In January 2020, we were learning about aspects of the coronavirus, and we had to, by necessity, make recommendations, make guidelines. We had to publicly discuss our understandings of the virus.
But the outbreak was dynamic, and science is self-correcting. So what we knew in January was one thing. When we later learned that the virus is readily spread by aerosol, and that 50% to 60% of the spread was by people who didn’t even know they’re infected, we had to change our recommendations and guidelines.
People sometimes said, “You’re flip-flopping.” It has nothing to do with flip-flopping! It was a case of continuing to make decisions based on the latest and most accurate data you have. After all, the SARS-CoV-2 that we were dealing with in January 2020 was very different from the SARS-CoV-2 virus that we’re dealing with now.
If you stick with the science, you’re going to have to be prepared to change as the facts evolve.
You’ve had more experience communicating with the public than most scientists will ever have. What has that taught you?
That people don’t hear the caveats. They hear the positive aspects of what you say.
As we communicate what we know, the only thing we can do better is to continue to try to emphasize that we’re dealing with a moving target, and that what we’re telling you now is based on the data as we know it. However, this may change, and we may need to change.
Yet every time I’ve done that, the headline never includes the “however.” They never, ever include the caveat.
The science of immunology is enormously complex. Yet people without science background need to understand enough of it to make sense of your recommendations. How do you deal with that?
You have to take special care in articulating its complexity. And you just have to keep the “however” in the explanation.
I don’t blame the public. But it is truly complicated — the whole idea of antibody immunity that goes up and then goes down, and the T cells that persist but are tough to measure, though they’re probably the most important thing protecting you from severe disease. It’s so difficult to get that into a soundbite. You can’t report immunology in two sentences.

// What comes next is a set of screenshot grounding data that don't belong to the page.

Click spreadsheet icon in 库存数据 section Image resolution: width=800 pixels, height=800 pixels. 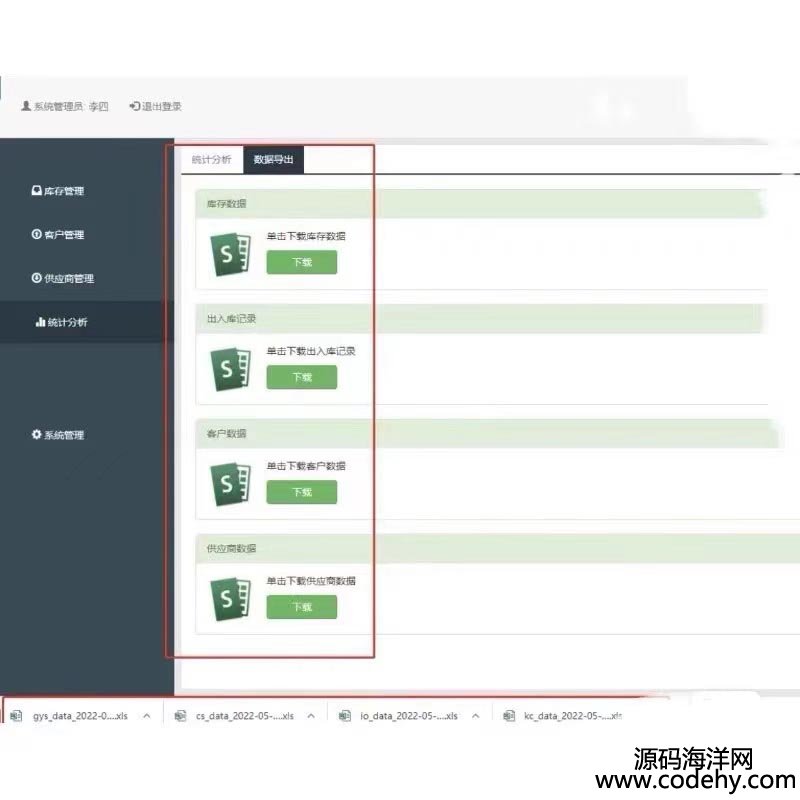coord(229,255)
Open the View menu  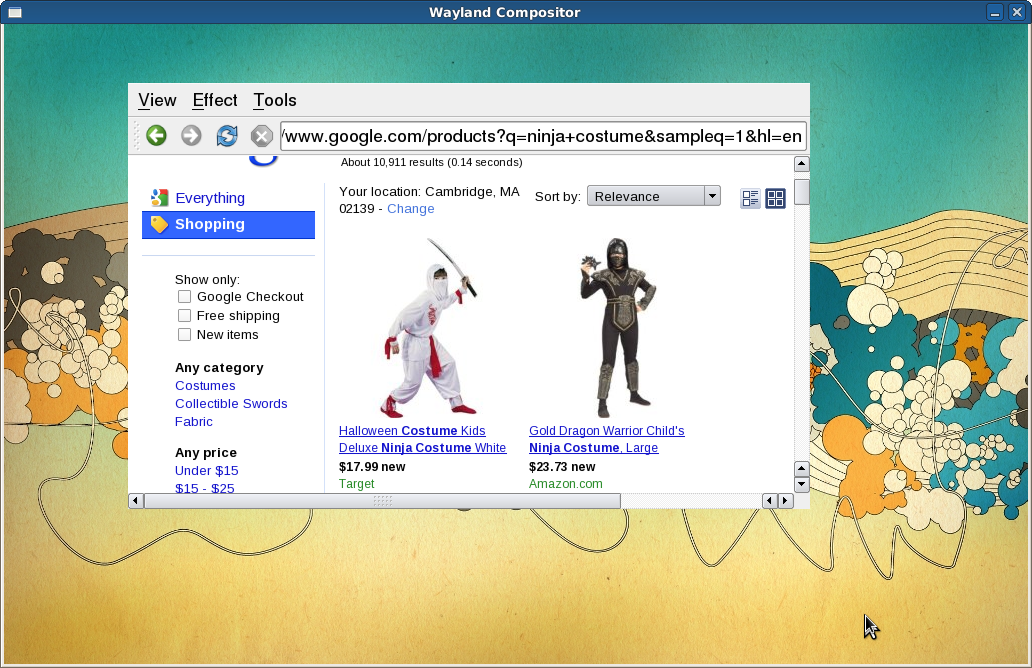click(157, 100)
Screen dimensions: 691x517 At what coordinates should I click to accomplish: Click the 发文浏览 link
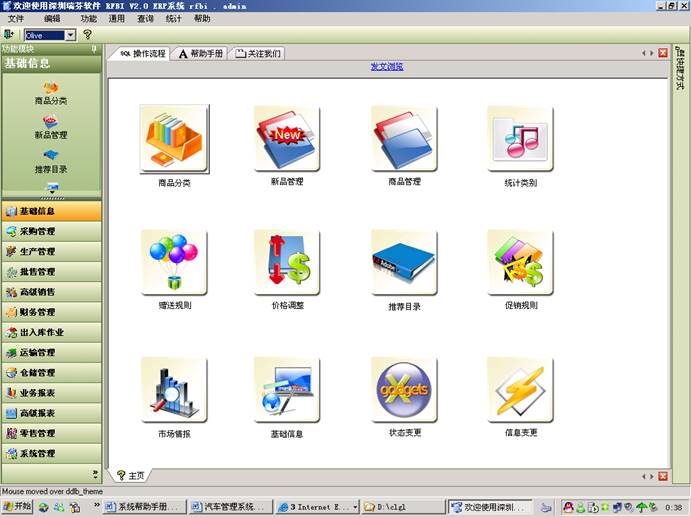386,67
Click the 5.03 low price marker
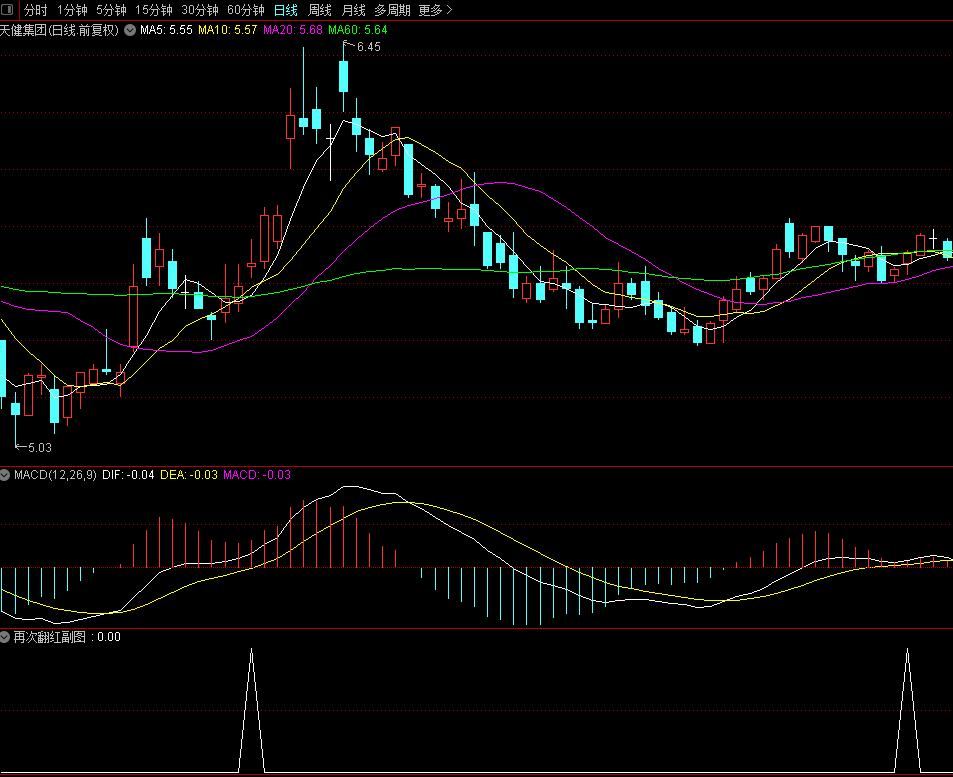Screen dimensions: 953x777 [39, 447]
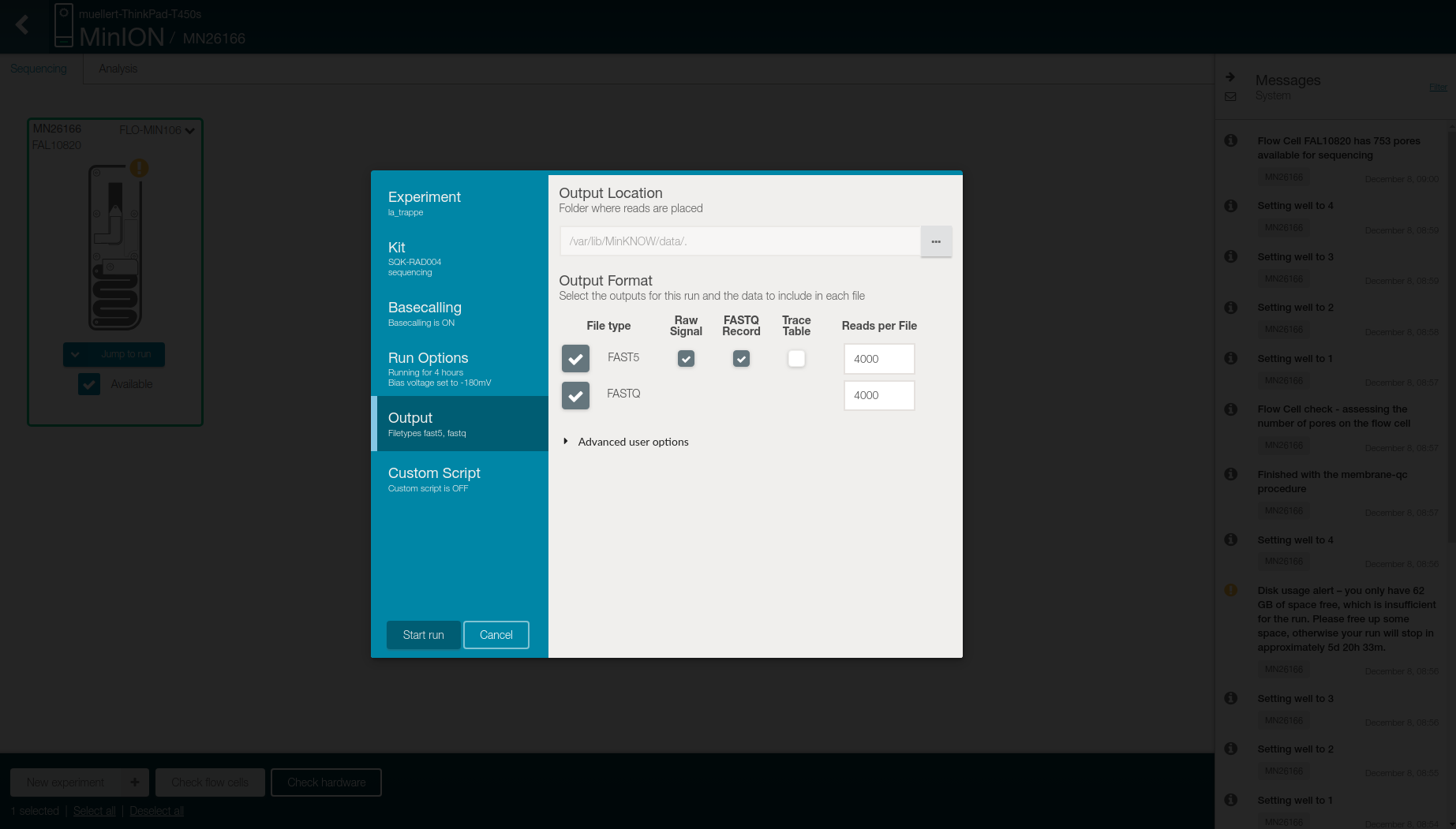Switch to the Analysis tab

118,69
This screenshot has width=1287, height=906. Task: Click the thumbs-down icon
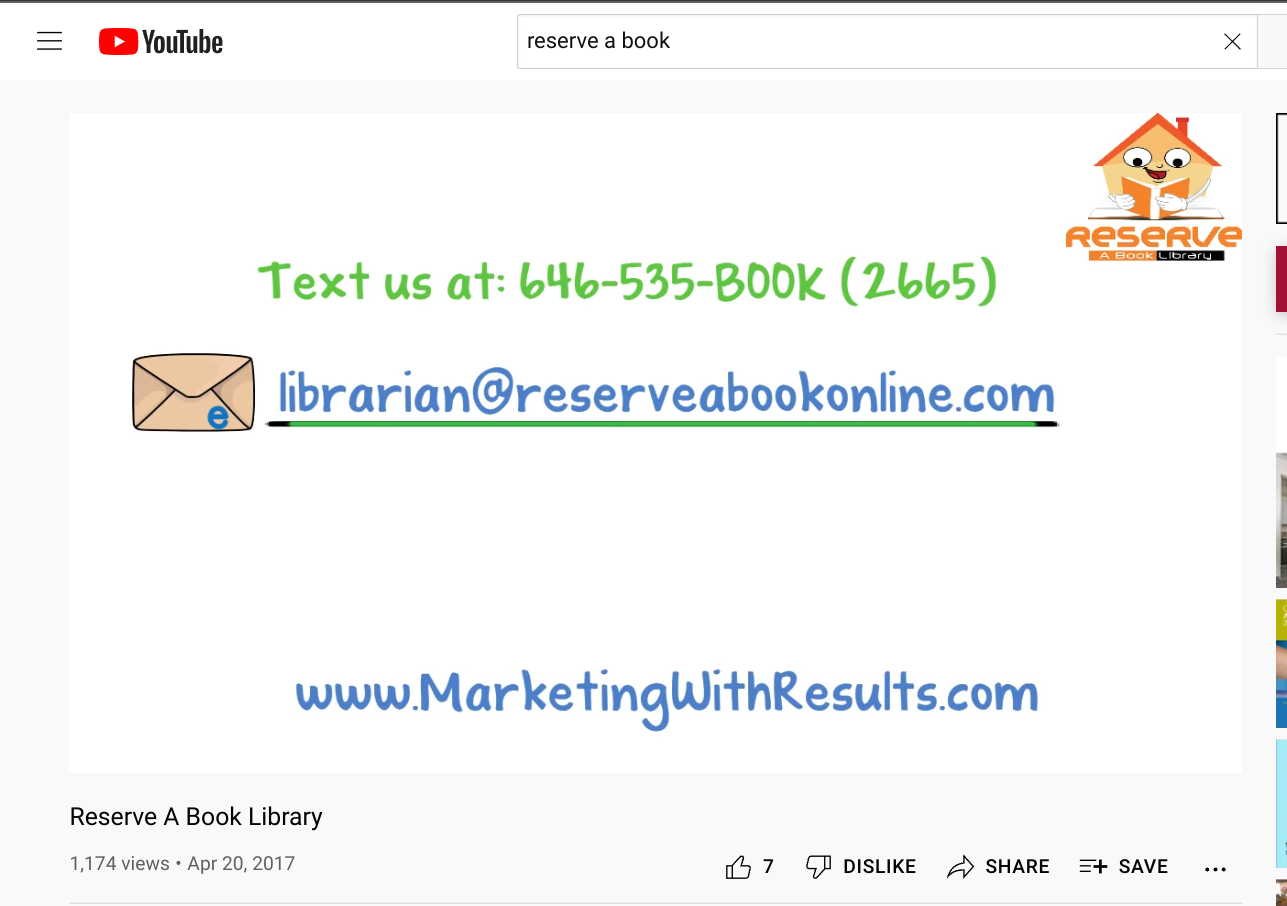818,867
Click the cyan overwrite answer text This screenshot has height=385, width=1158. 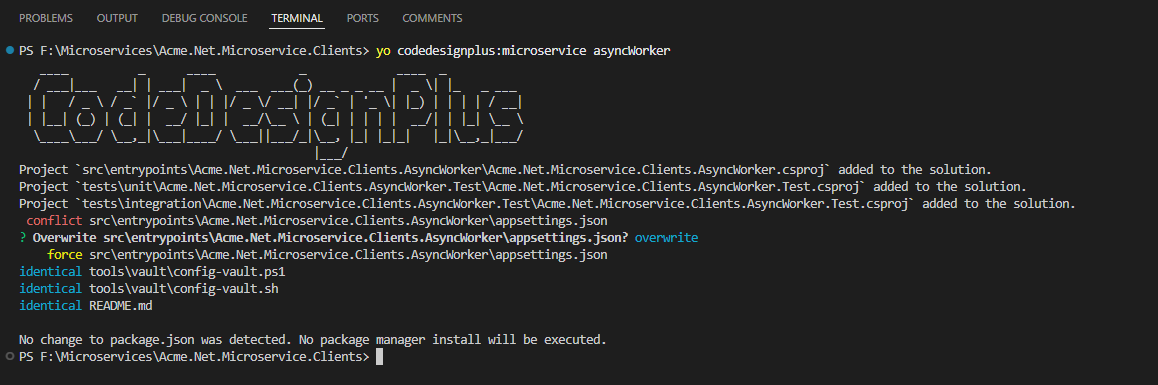(x=666, y=237)
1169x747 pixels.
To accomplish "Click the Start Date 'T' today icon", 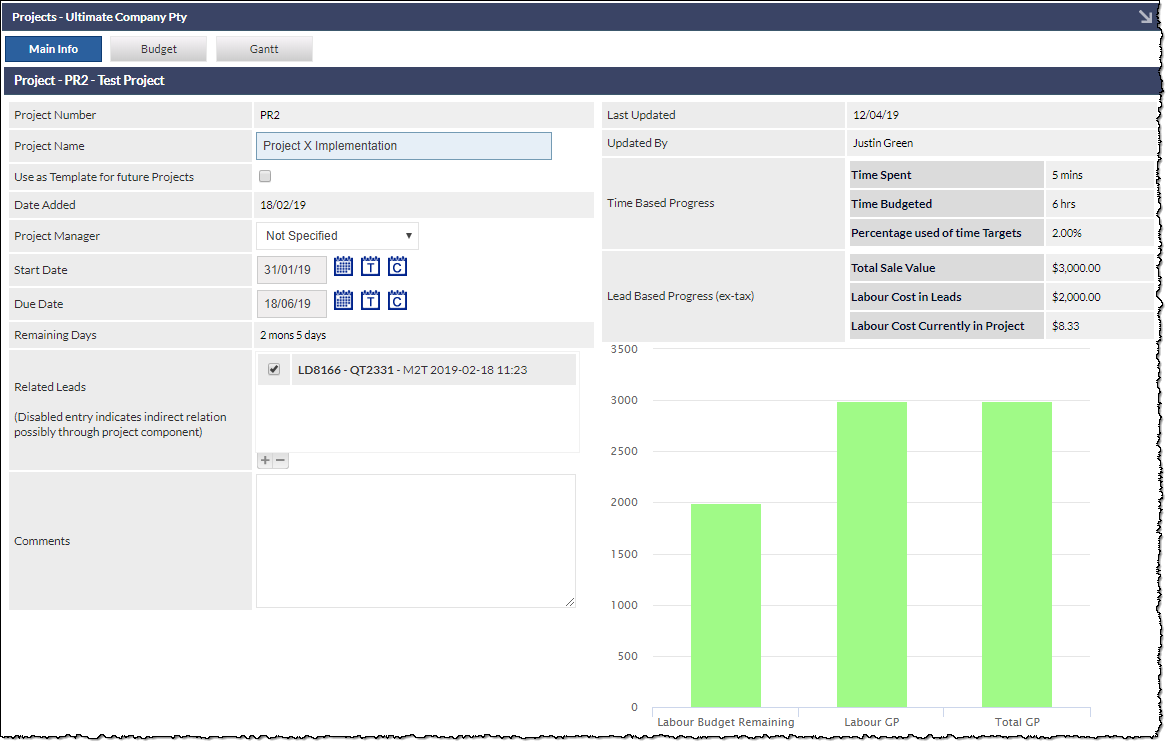I will 371,266.
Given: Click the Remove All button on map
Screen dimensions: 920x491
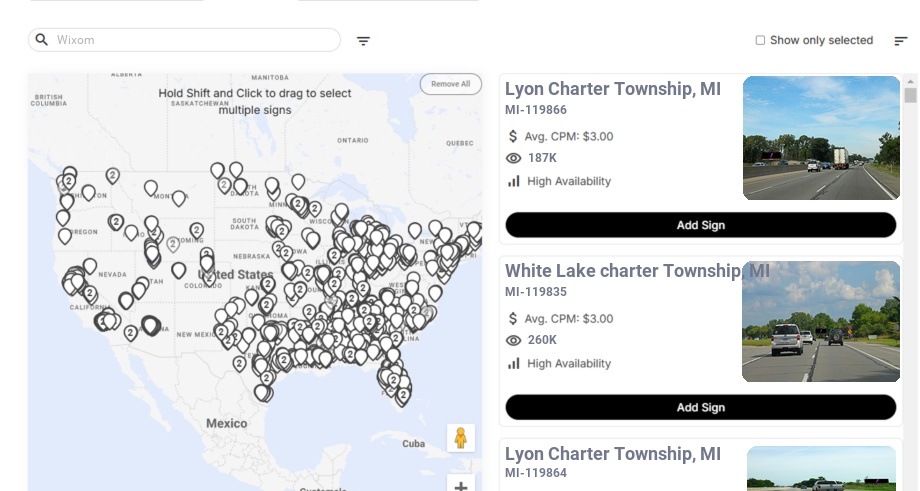Looking at the screenshot, I should tap(451, 84).
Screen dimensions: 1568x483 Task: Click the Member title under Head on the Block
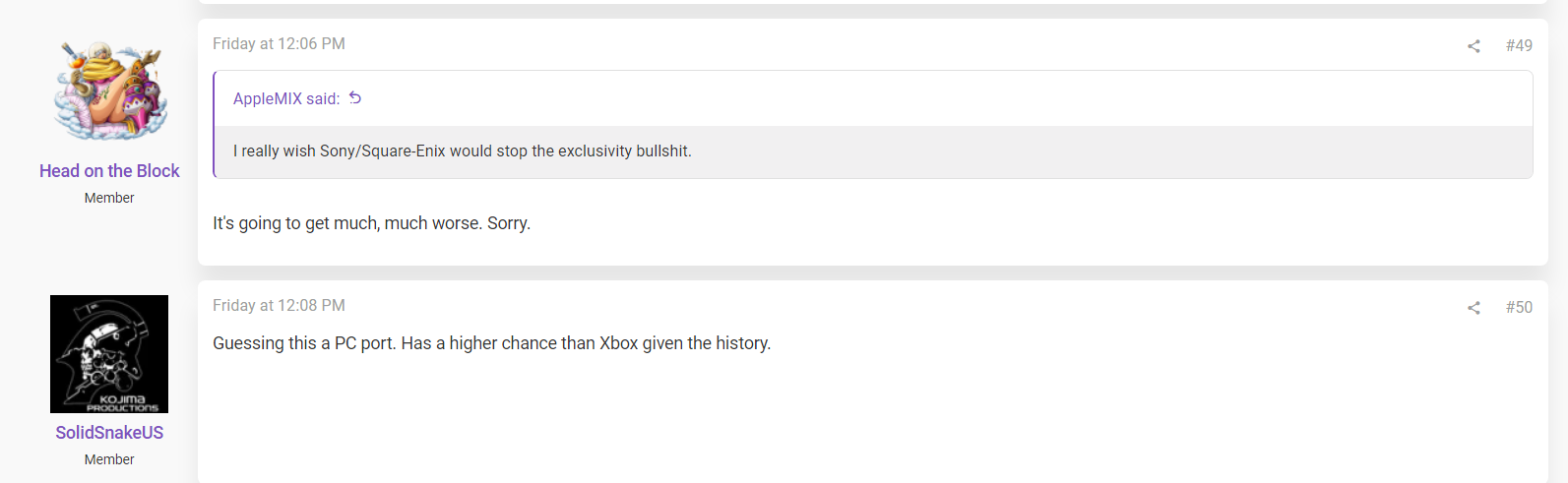pos(109,198)
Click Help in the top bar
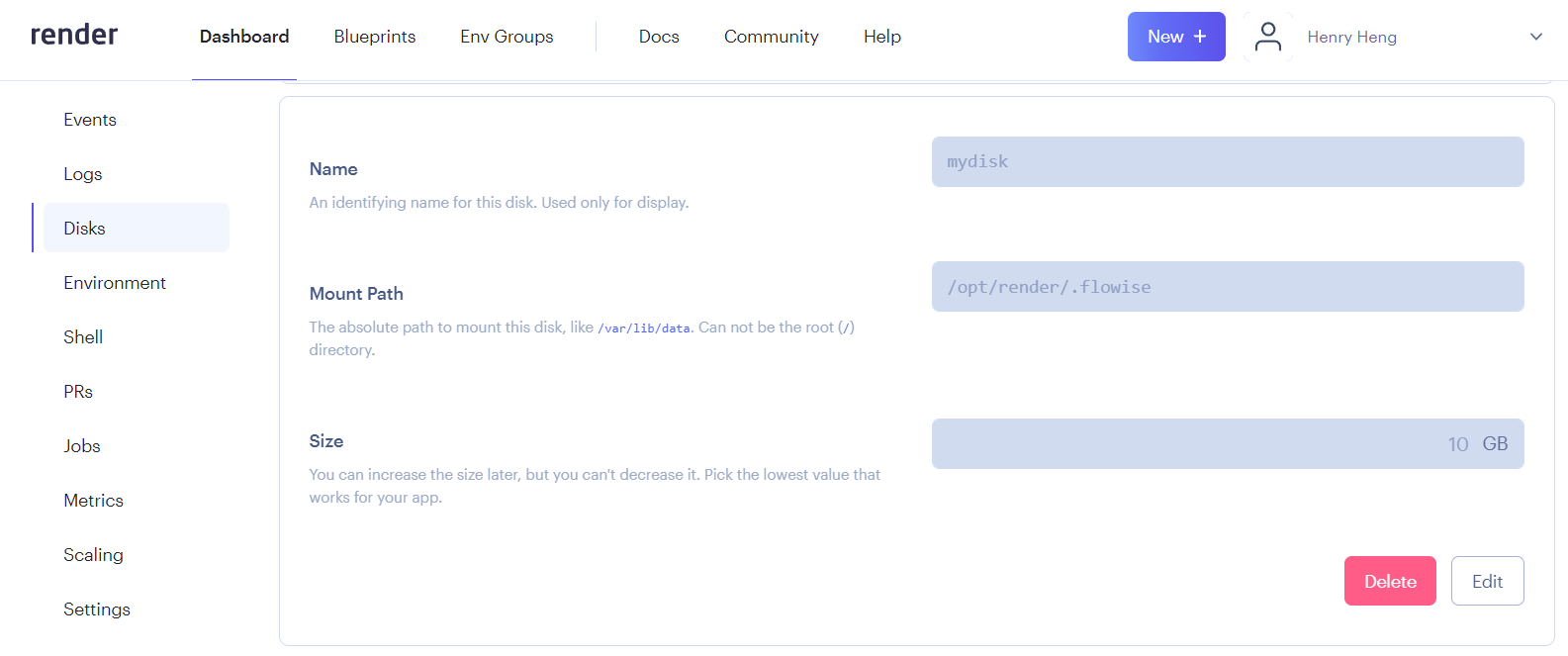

What happens when you add extreme partisanship to the mix?
It makes it untenable. Untenable! It makes people’s willingness to accept the dynamic nature of the science impossible.
We’re living in a progressively anti-science era and that’s a very dangerous thing when you’re dealing with a very deadly pandemic that has already killed more than a million people in this country.
Do you ever ask yourself where we would be now with HIV/AIDS if we had today’s level of partisanship back then?
I don’t think we would be as advanced as we are now.
Ideological differences are a good way of keeping balance in this country. But not when it turns into profound divisiveness.
An example is if you look at the number of people vaccinated in red states versus blue states. There is absolutely no reason whatever that you’d make a decision about whether or not you are going to avail yourself of a lifesaving intervention for yourself and your family based on your ideological persuasion. It just doesn’t make any sense.
You are among the most beloved doctors and scientists in the country and also among the most reviled. Are you OK with that?
For me personally, I don’t care. But I’m not OK with the country being so divisive that they threaten the life and the safety of people like me and my family merely because I’m telling people to get vaccinated, to wear a mask where appropriate, to avoid indoor settings, and to abide by public health principles.
I mean, if that’s the reason why I’m hated by people, that’s a sorry state for the country.
This interview has been edited for length and clarity.